■ Things to do
[a] Retype the part of the hurricane report below that opens with the words containing "The Bahamas has" and closes with "to international tourism.".
[b] For each statement, say yes or no as to whether the hurricane report below supports it, and quote the report's deciding words: (i) The Bahamian prime minister imposed a curfew from 10 p.m. to 5 a.m. (ii) Florida's state-run virus testing sites are staying open during the storm. (iii) Florida hospitals are not being evacuated of coronavirus patients.

■ Excerpted passage
————————
Concerns about the coronavirus and the vulnerability of people who are still recovering from Dorian were adding to worries about the Category 1 storm.
Bahamian Prime Minister Hubert Minnis relaxed a coronavirus lockdown as a result of the storm, but imposed a 10 p.m. to 5 a.m. curfew. He said supermarkets, pharmacies, gas stations and hardware stores would be open as long as weather permitted.
“The center of COVID-19 now is in Grand Bahama,” the island’s minister, Sen. Kwasi Thompson, told government-run ZNS Bahamas. “No one wanted to see a situation where we are now facing a hurricane.”
The Bahamas has reported more than 570 confirmed COVID-19 cases and at least 14 deaths. It recently barred travelers from the U.S. following a surge in cases after it reopened to international tourism.
Paula Miller, Mercy Corps director for the Bahamas, told The Associated Press that people on Grand Bahama were still standing in line for gas on Saturday ahead of the storm.
“People are doing the best they can to prepare, but a lot of businesses still have not fully repaired their roofs or their structures” since Dorian, said Miller. “Even a lower level storm could really set them back.”
As the storm moves now toward the southeast coast of Florida, a hurricane warning is in effect from Boca Raton to the Volusia-Flagler county line, which lies about 150 miles (240 kilometers) north. A hurricane watch was in effect from Hallandale Beach to south of Boca Raton. A hurricane warning means that hurricane conditions are expected somewhere within the area, and a watch means they are possible.
Florida has been a coronavirus hot spot in the United States in recent weeks, and the added menace of a hurricane ratcheted up the anxiety there as well. State-run virus testing sites are closing in areas where the storm might hit because the sites are outdoor tents, which could topple in high winds.
Natalie Betancur, stocking up at a grocery in Palm Beach Gardens to ride out the storm, said that the storm itself doesn’t cause her a great amount of concern.
“The hurricane is not that serious, but I feel that the public is really panicking because it’s a hurricane and we’re in the middle of a pandemic,” she said.
DeSantis, the governor, said Saturday that 12 counties have adopted states of emergency, although no immediate evacuation orders have been given. He also said that hospitals are not being evacuated of coronavirus or other patients.
The Republican governor told a morning news conference that the state is prepared with stockpiles of personal protective equipment, generators, bottled water and meals ready to be distributed.
The pandemic forced officials to wrestle with social-distancing rules at the same time as disaster response.
————————
Collected data
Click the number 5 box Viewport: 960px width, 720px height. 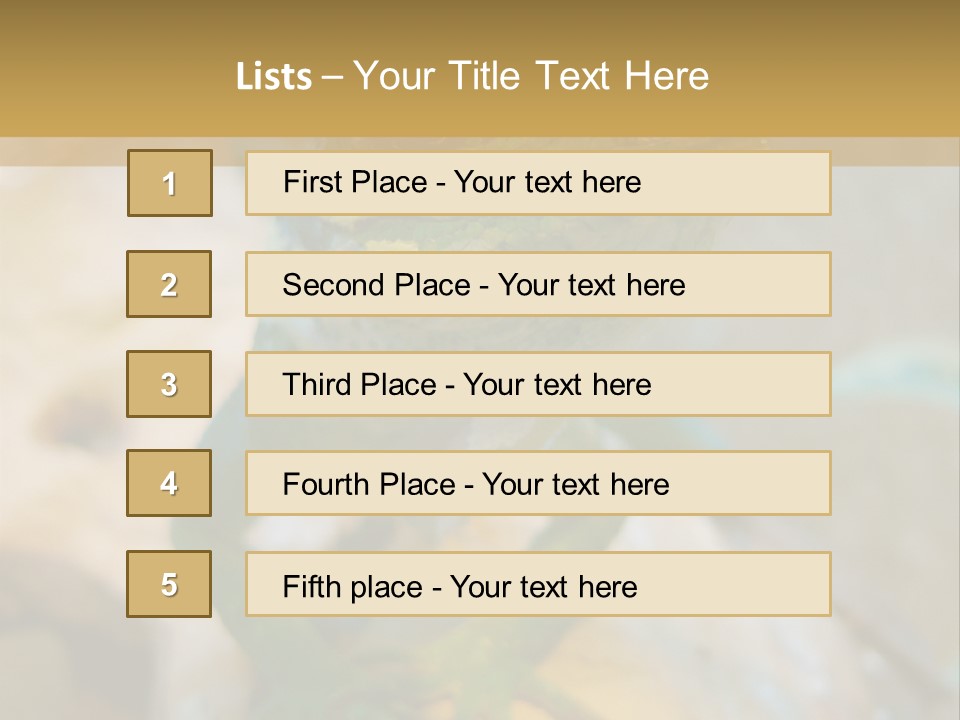click(x=169, y=584)
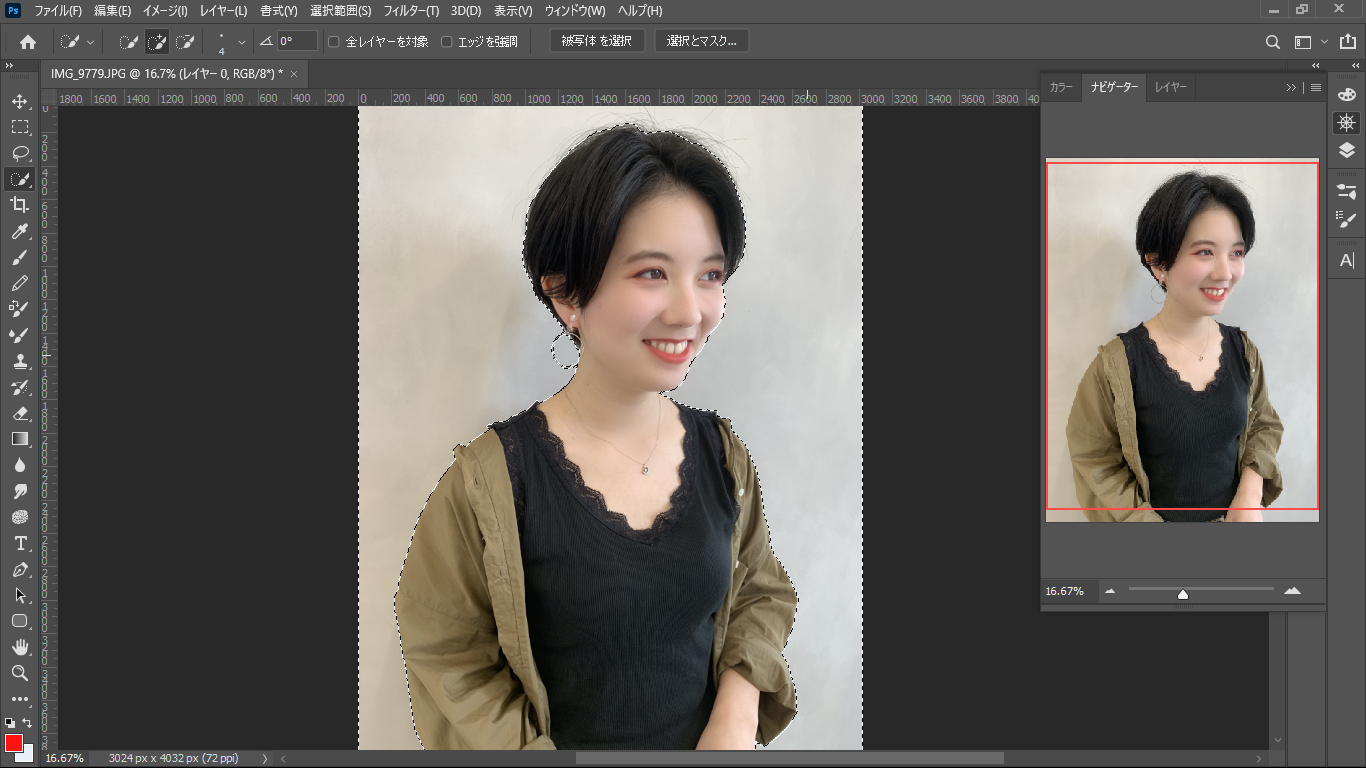The width and height of the screenshot is (1366, 768).
Task: Select the Eraser tool
Action: tap(19, 413)
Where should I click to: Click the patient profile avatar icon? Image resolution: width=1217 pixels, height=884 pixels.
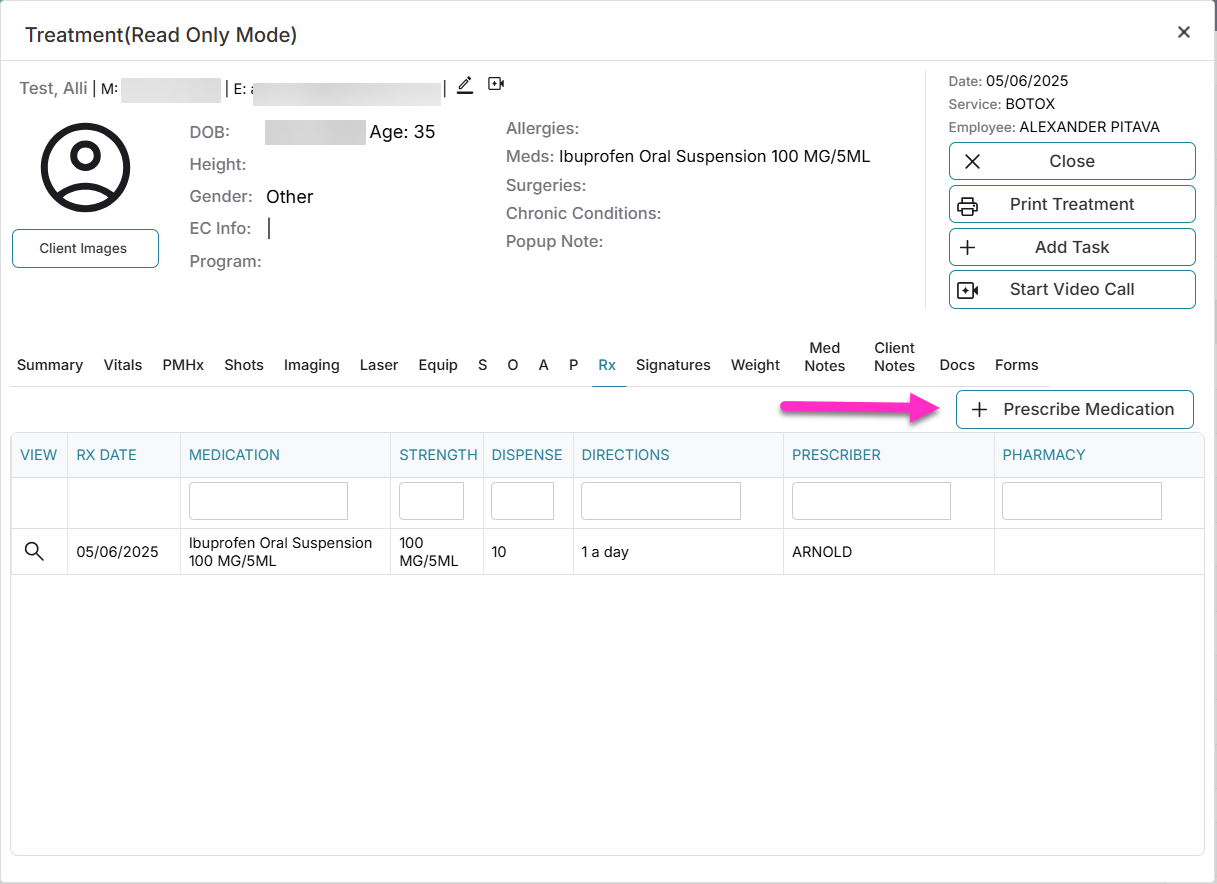tap(85, 168)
————————
■ Answers
[a]
The Bahamas has reported more than 570 confirmed COVID-19 cases and at least 14 deaths. It recently barred travelers from the U.S. following a surge in cases after it reopened to international tourism.

[b]
(i) Yes: "imposed a 10 p.m. to 5 a.m. curfew"
(ii) No: "State-run virus testing sites are closing in areas where the storm might hit"
(iii) Yes: "hospitals are not being evacuated of coronavirus or other patients"